Innate immune memory in the brain shapes neurological disease hallmarks
Ann-Christin Wendeln1,2,3,11, Karoline Degenhardt1,2,3,11, Lalit Kaurani4,5, Michael Gertig4,5, Thomas Ulas6, Gaurav Jain4,5, Jessica Wagner1,2,3, Lisa M. Häsler1,2, Katleen Wild1,2, Angelos Skodras1,2, Thomas Blank7, Ori Staszewski7, Moumita Datta7, Tonatiuh Pena Centeno5, Vincenzo Capece5, Md. Rezaul Islam5, Cemil Kerimoglu5, Matthias Staufenbiel1,2, Joachim L. Schultze6,8, Marc Beyer9, Marco Prinz7,10, Mathias Jucker1,2, André Fischer4,5 & Jonas J. Neher1,2*
1German Center for Neurodegenerative Diseases (DZNE), Tübingen, Germany; 2Department of Cellular Neurology, Hertie Institute for Clinical Brain Research, University of Tübingen, Tübingen, Germany; 3Graduate School of Cellular and Molecular Neuroscience, University of Tübingen, Tübingen, Germany; 4Department of Psychiatry and Psychotherapy, University Medical Center Göttingen, Göttingen, Germany; 5Department for Systems Medicine and Epigenetics in Neurodegenerative Diseases, German Center for Neurodegenerative Diseases (DZNE), Göttingen, Germany; 6Genomics and Immunoregulation, LIMES-Institute, University of Bonn, Bonn, Germany; 7Institute of Neuropathology, Faculty of Medicine, University of Freiburg, Freiburg, Germany; 8Platform for Single Cell Genomics and Epigenomics at the University of Bonn and the German Center for Neurodegenerative Diseases, Bonn, Germany.
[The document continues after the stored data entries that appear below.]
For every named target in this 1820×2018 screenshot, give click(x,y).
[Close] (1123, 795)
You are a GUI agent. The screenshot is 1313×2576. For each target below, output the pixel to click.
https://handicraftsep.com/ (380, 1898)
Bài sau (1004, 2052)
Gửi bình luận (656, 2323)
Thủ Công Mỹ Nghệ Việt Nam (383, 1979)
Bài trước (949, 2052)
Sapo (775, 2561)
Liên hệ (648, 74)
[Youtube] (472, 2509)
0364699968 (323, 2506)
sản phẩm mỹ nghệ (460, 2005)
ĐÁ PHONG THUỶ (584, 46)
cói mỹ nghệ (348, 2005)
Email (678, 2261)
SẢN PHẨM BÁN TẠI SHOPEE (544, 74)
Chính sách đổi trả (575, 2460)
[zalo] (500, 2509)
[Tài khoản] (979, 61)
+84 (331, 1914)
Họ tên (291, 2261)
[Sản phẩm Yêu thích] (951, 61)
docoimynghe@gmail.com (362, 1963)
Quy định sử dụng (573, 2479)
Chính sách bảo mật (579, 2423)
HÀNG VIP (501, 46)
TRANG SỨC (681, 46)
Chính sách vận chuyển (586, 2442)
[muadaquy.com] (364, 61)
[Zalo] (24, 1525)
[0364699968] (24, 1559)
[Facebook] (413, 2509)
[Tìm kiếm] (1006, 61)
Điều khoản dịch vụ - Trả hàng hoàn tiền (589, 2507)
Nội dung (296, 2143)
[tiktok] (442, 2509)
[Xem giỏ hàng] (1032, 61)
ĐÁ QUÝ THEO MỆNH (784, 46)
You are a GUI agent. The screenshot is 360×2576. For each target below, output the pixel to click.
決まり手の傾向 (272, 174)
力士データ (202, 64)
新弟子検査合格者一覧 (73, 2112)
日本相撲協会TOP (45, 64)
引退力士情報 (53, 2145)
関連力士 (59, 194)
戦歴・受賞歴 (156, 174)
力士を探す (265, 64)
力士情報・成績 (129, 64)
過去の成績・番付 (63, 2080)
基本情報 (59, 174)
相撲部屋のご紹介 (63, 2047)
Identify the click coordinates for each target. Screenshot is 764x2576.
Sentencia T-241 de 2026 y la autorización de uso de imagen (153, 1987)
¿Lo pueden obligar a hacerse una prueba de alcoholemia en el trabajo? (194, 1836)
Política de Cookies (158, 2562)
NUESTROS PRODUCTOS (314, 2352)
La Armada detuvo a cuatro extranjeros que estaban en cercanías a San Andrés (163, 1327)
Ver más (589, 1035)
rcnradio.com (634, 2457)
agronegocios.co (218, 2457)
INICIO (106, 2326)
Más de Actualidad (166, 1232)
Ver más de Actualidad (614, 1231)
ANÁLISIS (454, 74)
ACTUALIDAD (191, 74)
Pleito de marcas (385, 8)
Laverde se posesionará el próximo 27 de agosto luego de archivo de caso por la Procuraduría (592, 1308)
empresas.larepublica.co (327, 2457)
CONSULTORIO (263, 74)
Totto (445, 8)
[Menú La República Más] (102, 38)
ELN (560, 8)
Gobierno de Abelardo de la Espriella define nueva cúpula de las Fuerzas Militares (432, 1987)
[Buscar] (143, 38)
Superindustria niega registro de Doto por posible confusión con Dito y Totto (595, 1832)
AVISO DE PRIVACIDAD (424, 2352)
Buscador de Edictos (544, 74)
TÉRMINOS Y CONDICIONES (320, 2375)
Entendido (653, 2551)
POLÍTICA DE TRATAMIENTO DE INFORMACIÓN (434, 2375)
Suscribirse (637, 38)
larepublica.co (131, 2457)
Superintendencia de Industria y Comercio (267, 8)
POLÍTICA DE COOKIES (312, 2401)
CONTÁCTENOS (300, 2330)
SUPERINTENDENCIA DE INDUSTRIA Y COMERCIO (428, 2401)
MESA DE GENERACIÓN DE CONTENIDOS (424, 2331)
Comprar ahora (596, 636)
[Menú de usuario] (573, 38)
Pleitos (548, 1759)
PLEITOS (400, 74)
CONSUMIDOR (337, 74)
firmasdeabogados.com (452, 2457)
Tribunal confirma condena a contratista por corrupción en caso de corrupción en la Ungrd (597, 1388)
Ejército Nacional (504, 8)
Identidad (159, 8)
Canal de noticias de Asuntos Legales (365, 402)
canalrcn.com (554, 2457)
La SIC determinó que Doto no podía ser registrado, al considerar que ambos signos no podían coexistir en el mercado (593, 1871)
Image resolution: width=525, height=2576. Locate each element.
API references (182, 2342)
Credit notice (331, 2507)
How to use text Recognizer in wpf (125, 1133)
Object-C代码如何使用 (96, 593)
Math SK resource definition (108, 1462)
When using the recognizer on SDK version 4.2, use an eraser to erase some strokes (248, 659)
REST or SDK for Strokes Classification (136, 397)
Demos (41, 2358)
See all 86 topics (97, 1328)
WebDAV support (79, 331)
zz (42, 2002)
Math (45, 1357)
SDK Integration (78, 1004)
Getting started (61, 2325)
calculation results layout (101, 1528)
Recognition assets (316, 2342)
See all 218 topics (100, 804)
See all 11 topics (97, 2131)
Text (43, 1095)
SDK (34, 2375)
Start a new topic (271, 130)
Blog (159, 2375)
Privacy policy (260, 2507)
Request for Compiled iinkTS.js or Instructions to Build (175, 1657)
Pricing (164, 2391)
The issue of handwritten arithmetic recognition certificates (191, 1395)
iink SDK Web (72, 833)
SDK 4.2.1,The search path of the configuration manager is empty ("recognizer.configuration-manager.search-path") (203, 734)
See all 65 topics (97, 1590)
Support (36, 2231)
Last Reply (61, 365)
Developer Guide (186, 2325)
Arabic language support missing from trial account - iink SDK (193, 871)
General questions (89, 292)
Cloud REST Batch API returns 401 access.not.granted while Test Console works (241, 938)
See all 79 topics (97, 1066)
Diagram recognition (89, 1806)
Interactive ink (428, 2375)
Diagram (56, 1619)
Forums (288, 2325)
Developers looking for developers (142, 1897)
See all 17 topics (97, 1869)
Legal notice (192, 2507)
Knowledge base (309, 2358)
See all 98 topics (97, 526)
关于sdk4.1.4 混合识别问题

9Molecular Immunology in Neurodegeneration, German Center for Neurodegenerative Diseases (DZNE), Bonn, Germany; 10BIOSS Centre for Biological Signalling Studies, University of Freiburg, Freiburg, Germany
11These authors contributed equally: Ann-Christin Wendeln, Karoline Degenhardt
Innate immune memory is a vital mechanism of myeloid cell plasticity that occurs in response to environmental stimuli and alters subsequent immune responses. Two types of immunological imprinting can be distinguished—training and tolerance. These are epigenetically mediated and enhance or suppress subsequent inflammation, respectively. Whether immune memory occurs in tissue-resident macrophages in vivo and how it may affect pathology remains largely unknown. Here we demonstrate that peripherally applied inflammatory stimuli induce acute immune training and tolerance in the brain and lead to differential epigenetic reprogramming of brain-resident macrophages (microglia) that persists for at least six months. Strikingly, in a mouse model of Alzheimer's pathology, immune training exacerbates cerebral β-amyloidosis and immune tolerance alleviates it; similarly, peripheral immune stimulation modifies pathological features after stroke. Our results identify immune memory in the brain as an important modifier of neuropathology.